Assignment: Filtering the records below, copy only those lines that include the word "agent".
· · · · ·
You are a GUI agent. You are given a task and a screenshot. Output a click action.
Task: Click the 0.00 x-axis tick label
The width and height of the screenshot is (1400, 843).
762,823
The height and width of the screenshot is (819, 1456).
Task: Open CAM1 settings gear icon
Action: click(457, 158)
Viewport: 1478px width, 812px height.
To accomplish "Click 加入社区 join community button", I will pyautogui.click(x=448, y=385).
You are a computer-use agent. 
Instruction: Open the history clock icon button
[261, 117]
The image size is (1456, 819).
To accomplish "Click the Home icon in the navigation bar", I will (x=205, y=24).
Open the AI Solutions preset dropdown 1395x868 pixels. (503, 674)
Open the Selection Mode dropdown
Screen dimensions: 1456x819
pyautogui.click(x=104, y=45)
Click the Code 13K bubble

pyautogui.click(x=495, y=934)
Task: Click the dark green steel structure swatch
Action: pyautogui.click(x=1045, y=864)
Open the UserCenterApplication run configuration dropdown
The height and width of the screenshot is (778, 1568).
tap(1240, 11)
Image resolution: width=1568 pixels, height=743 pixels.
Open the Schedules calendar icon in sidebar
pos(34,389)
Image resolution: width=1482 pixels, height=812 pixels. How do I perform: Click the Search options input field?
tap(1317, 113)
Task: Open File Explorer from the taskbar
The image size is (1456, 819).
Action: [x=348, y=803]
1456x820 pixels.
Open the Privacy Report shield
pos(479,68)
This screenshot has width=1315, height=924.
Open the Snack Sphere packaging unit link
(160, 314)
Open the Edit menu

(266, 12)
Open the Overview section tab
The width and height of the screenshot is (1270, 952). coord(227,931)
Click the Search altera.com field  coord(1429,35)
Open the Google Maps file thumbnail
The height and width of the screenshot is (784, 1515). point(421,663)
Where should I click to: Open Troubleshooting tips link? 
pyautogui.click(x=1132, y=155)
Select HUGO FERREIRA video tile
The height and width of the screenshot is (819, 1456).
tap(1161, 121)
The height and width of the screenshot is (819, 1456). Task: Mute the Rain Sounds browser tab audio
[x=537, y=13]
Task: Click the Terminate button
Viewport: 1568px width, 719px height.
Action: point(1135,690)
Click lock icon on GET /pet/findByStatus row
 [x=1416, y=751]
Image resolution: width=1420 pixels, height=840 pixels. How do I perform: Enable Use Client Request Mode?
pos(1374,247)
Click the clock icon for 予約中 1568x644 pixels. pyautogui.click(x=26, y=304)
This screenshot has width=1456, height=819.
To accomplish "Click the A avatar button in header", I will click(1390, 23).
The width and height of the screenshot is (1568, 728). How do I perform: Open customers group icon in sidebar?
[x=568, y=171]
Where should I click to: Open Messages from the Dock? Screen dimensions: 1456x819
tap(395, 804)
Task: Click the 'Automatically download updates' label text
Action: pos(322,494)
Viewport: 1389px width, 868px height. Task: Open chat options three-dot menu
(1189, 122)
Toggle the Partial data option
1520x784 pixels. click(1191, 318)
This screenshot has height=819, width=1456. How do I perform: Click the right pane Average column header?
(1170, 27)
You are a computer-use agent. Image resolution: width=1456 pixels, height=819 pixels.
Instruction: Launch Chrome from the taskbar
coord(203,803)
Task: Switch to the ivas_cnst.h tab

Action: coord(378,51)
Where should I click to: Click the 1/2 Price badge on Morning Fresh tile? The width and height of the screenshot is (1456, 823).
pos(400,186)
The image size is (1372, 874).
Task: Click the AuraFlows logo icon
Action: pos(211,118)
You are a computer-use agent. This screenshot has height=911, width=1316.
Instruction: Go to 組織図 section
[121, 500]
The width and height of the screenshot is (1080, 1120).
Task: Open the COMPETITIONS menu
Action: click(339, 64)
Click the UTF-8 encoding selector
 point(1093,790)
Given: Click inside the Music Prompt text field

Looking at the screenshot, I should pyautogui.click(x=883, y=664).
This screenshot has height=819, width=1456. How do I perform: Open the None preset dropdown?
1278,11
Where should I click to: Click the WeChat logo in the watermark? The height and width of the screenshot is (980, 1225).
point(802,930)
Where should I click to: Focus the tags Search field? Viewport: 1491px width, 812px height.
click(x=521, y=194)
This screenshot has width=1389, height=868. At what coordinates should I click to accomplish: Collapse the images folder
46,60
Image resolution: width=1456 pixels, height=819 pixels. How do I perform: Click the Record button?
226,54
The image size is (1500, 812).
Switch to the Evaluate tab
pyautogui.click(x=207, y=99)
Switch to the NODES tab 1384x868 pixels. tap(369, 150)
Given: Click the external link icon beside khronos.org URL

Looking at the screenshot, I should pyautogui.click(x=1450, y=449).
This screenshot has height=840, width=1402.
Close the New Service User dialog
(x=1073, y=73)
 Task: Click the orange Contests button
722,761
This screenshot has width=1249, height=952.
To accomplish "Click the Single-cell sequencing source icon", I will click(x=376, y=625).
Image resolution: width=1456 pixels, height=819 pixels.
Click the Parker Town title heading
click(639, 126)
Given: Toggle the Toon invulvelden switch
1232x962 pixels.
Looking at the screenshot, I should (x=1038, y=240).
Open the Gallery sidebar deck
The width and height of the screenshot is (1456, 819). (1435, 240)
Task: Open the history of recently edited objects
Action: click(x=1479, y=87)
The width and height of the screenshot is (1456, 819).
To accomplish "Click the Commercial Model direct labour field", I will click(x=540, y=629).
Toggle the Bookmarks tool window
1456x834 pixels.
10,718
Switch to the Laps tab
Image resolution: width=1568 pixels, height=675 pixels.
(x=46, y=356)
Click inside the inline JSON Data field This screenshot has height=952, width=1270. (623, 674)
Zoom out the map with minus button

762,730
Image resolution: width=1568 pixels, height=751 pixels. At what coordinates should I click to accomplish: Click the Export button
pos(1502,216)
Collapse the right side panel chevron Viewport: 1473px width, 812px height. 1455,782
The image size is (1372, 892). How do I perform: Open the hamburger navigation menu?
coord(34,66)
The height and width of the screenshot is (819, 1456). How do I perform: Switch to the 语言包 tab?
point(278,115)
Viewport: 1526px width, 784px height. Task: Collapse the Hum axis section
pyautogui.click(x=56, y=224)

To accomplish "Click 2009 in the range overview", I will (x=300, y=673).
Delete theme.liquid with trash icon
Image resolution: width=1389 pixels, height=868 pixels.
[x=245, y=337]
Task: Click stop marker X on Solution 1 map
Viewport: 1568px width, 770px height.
· · · · ·
Answer space:
You are a GUI agent. You are given a task and a screenshot. Output a click action.
You are a computer-use agent. 
You are a computer-use agent. Image resolution: width=1456 pixels, height=819 pixels.
You are a computer-use agent. This screenshot has height=911, width=1316.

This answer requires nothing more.